Tuesday, February 23, 2010

On the Road (Better Late than Never)


From the A.V. Club

Someday I am going to die, and when I do, at least 30 percent of what I’ll see flashing before my eyes will be taken from road trips I went on between the ages of 21 and 26. I know this is true, even if it seems faintly ridiculous, considering all the things I should be thinking about as I draw my final breaths. It’s not as if these trips were particularly important in shaping my life. I don’t think I’m a different person because I once stayed up for 32 hours straight while driving from Eau Claire, Wisconsin to Memphis, then up through northern Arkansas to Branson, Missouri. (My buddy Joe and I mistakenly thought Branson was the Las Vegas of the Midwest. This is only the third dumbest assumption I’ve ever made in my life.)

A young man piling into a car with other young men and hitting the open road with only a vague destination in mind—which, in my case, meant places like Graceland or “that crappy sports bar in Indianapolis where Guided By Voices is playing on Saturday night”—is not necessarily an act of spiritual exploration rife with heavy significance.

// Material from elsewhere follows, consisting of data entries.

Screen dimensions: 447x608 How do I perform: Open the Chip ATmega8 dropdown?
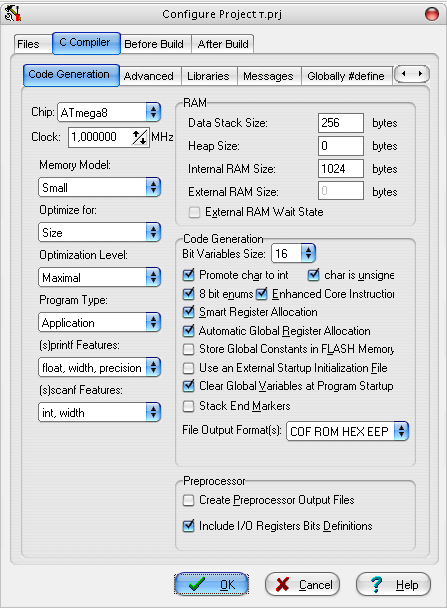point(109,112)
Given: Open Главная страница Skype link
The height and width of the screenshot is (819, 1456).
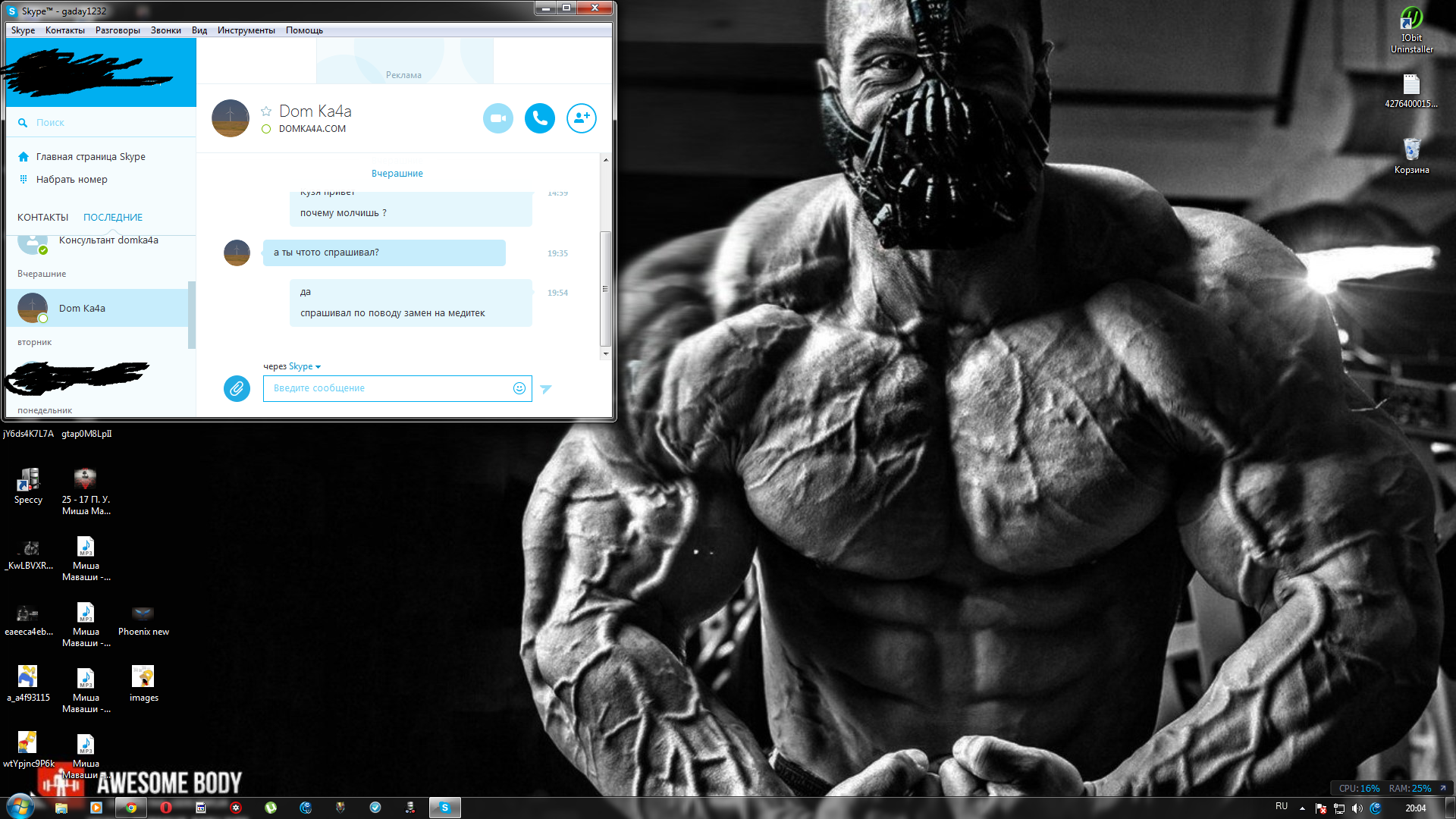Looking at the screenshot, I should click(x=90, y=157).
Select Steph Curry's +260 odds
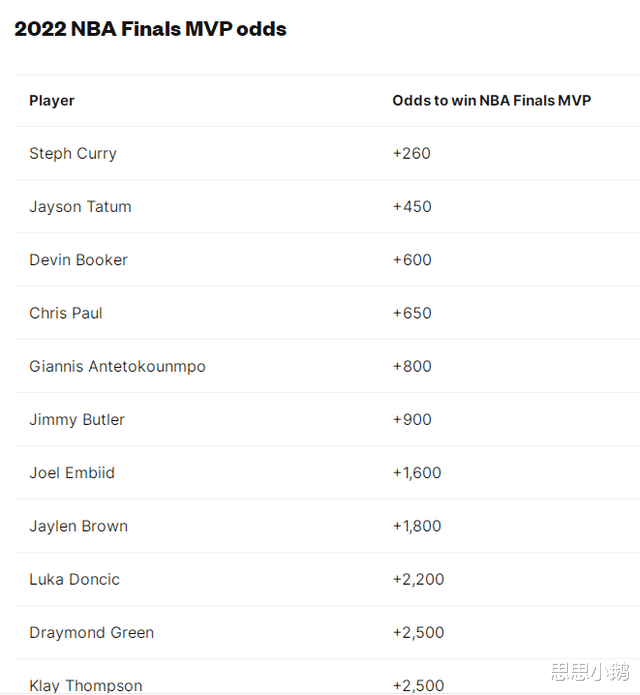Viewport: 640px width, 695px height. point(411,153)
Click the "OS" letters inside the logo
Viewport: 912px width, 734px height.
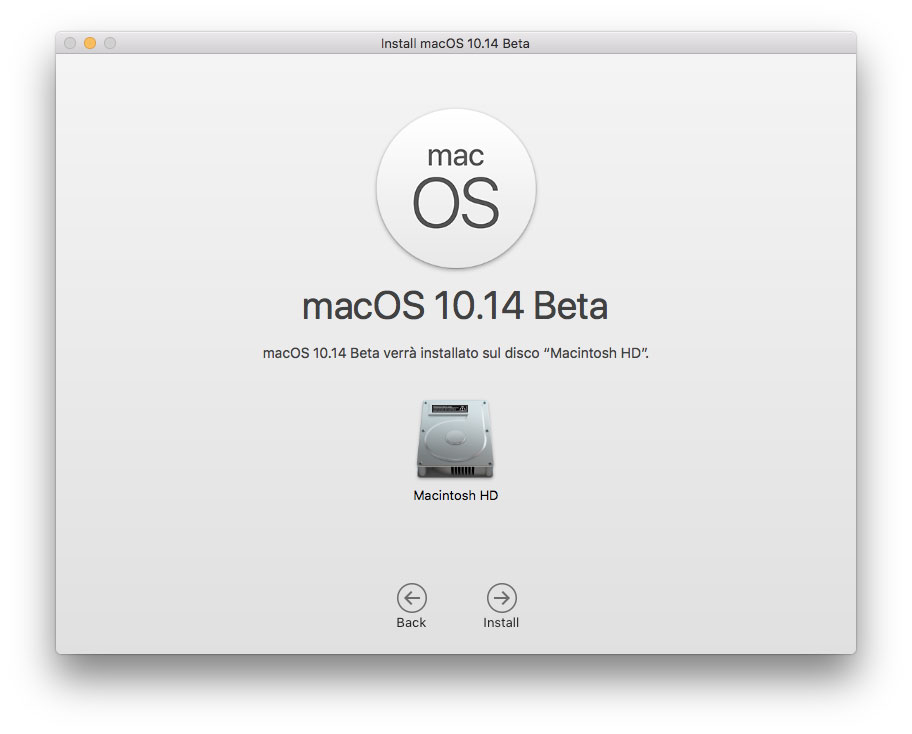click(x=455, y=204)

I definitely don’t think I learned anything about myself from doing this, nor did I gain any insight into the meaning of existence.

And yet these road trips—even the shitty ones, or maybe especially the shitty ones—are some of the most cherished times of my life, in part because they allowed me to step outside of my life for a while. I was far from home and seeing places I’d never visited or even imagined visiting, with no plan for where I’d be eating my next meal or sleeping that night. I was still “me,” but I had become a tourist in my own life. The automatic-pilot routine of regular everyday experience had been shut off, and I was left to wander aimlessly on the fringes.

So I guess you could say I had absorbed the essence of Jack Kerouac’s On The Road years before I finally got around to reading it. On my trips, as Kerouac describes, “I was just somebody else, some stranger, and my whole life was a haunted life, like a ghost.” You could even say I was “at the dividing line between the East of my youth and the West of my future,” though I’d rather you didn’t, because, really, you’re starting to embarrass yourself.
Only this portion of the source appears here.